Tentativa de regresso de uma marca mítica

O fabricante alemão de longa data revelou agora a Regina Evo, que combina referências dos anos 50, materiais ultraleves e tecnologia moderna. A Horex é uma marca histórica que obteve um sucesso considerável no mercado alemão. Fundada nas primeiras décadas do século XX, a empresa viveu o seu auge após a Segunda Guerra Mundial, mas, na década de 60, entrou em crise, com falências e mudanças de proprietários.
Hoje, faz parte do grupo alemão 3C-Carbon, especializado na produção de fibra de carbono para diversos setores, desde o automóvel ao hospitalar e aeroespacial. Nos últimos anos, a produção tem-se concentrado na VR6, equipada com um motor V6 muito estreito, que, no entanto, já não cumpre as novas normas Euro 5+.
Assim o testemunho passa para a nova Regina Evo, apresentada na Milan Design Week 2026: um clássico moderno que assume o nome e o design da Regina dos anos 50, reinterpretando-os numa chave contemporânea.

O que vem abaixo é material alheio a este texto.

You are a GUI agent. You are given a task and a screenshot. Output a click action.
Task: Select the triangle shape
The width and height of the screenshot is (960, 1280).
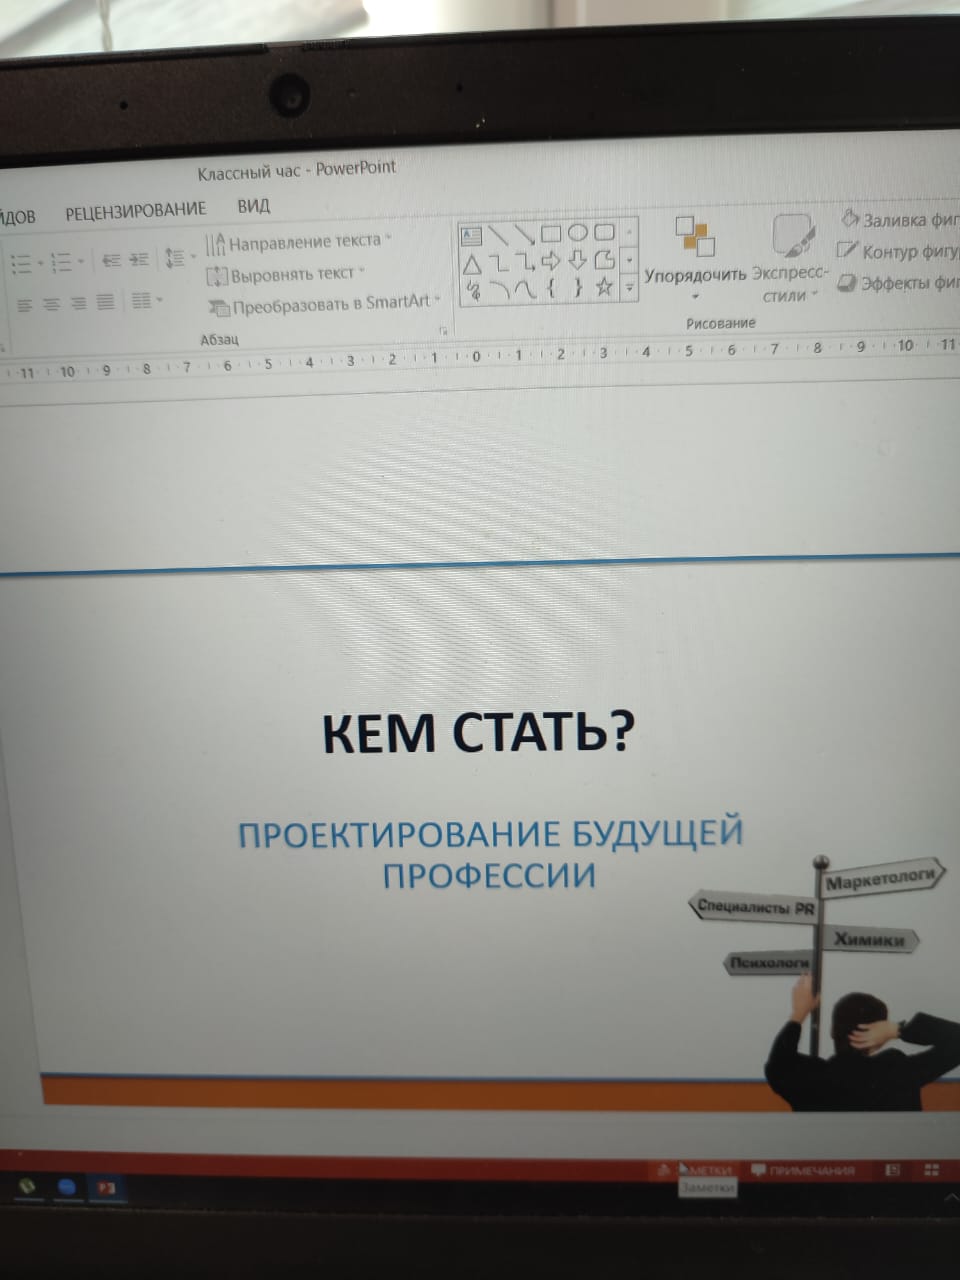(x=471, y=265)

Uma revisitação dos anos 50 com um toque moderno
A ligação ao passado é evidente no design: um depósito de combustível de alumínio polido em forma de gota, jantes de raios de 18 polegadas e um farol circular. O assento monolugar suspenso e a qualidade excecional, com uma atenção meticulosa aos detalhes, também são evidentes. Sob a estética retro, no entanto, reside uma base técnica excecional.
O quadro monocoque e o braço oscilante são inteiramente em fibra de carbono, a iluminação é totalmente LED e o painel de instrumentos apresenta um ecrã digital (incluindo ecrã táctil) integrado na placa de direção.

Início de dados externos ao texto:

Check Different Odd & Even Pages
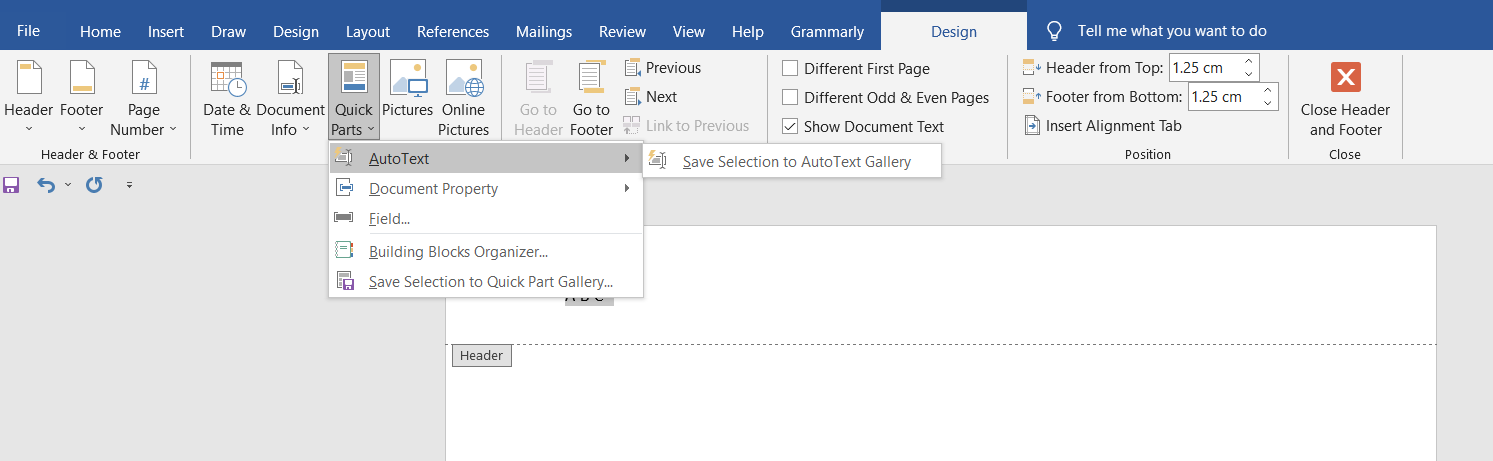 790,98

Monocilíndrico de 600 cc e ultraleve
O motor é um monocilíndrico de 600 cc refrigerado a líquido, com potências declaradas ligeiramente diferentes consoante a configuração: entre 48 e 50 cv e binário entre 46 e 54 Nm. Estes números tornam a moto acessível mesmo com carta de condução A2 e enfatizam a entrega total de potência a médias rotações.
O monocilíndrico está acoplado a uma caixa de seis velocidades e apresenta um chassis desenvolvido à medida, com suspensão ajustável, um monoamortecedor Öhlins e um sistema de travagem dianteiro de disco duplo concebido pela Beringer.
Graças à utilização extensiva de fibra de carbono, o peso a seco é de apenas 133 kg.
Série limitada e posicionamento exclusivo
A nova Horex é comercializada como um artigo para entusiastas: a produção está limitada a 500 unidades, com um preço a rondar os (gulp!) 40.000€. Atualmente está disponível na configuração monolugar, mas também se espera uma versão bilugar com um assento alongado, embora para tal o braço oscilante necessite de ser redesenhado.

A antecessora
A Horex Regina nasceu em 1950 como uma evolução dos modelos do pós-guerra e rapidamente se tornou a moto mais importante do fabricante alemão. Era uma monocilíndrica a quatro tempos, disponível em várias cilindradas (250, 350 e 400 cc), concebida para oferecer fiabilidade, construção simples e bom desempenho para a época. A versão mais popular, a 350, apresentava um motor OHV refrigerado a ar que produzia cerca de 20 cv, acoplado a uma caixa de quatro velocidades e a uma velocidade máxima de cerca de 130 km/h: números que, no início da década de 1950, a tornavam uma moto rápida e moderna.
Do ponto de vista técnico, a Regina introduziu soluções avançadas para a época, como a suspensão telescópica, bem como uma construção meticulosa com componentes de liga leve e detalhes como o depósito de combustível cromado. Foi um sucesso imediato e tornou-se uma verdadeira campeã de vendas nos primeiros anos de produção.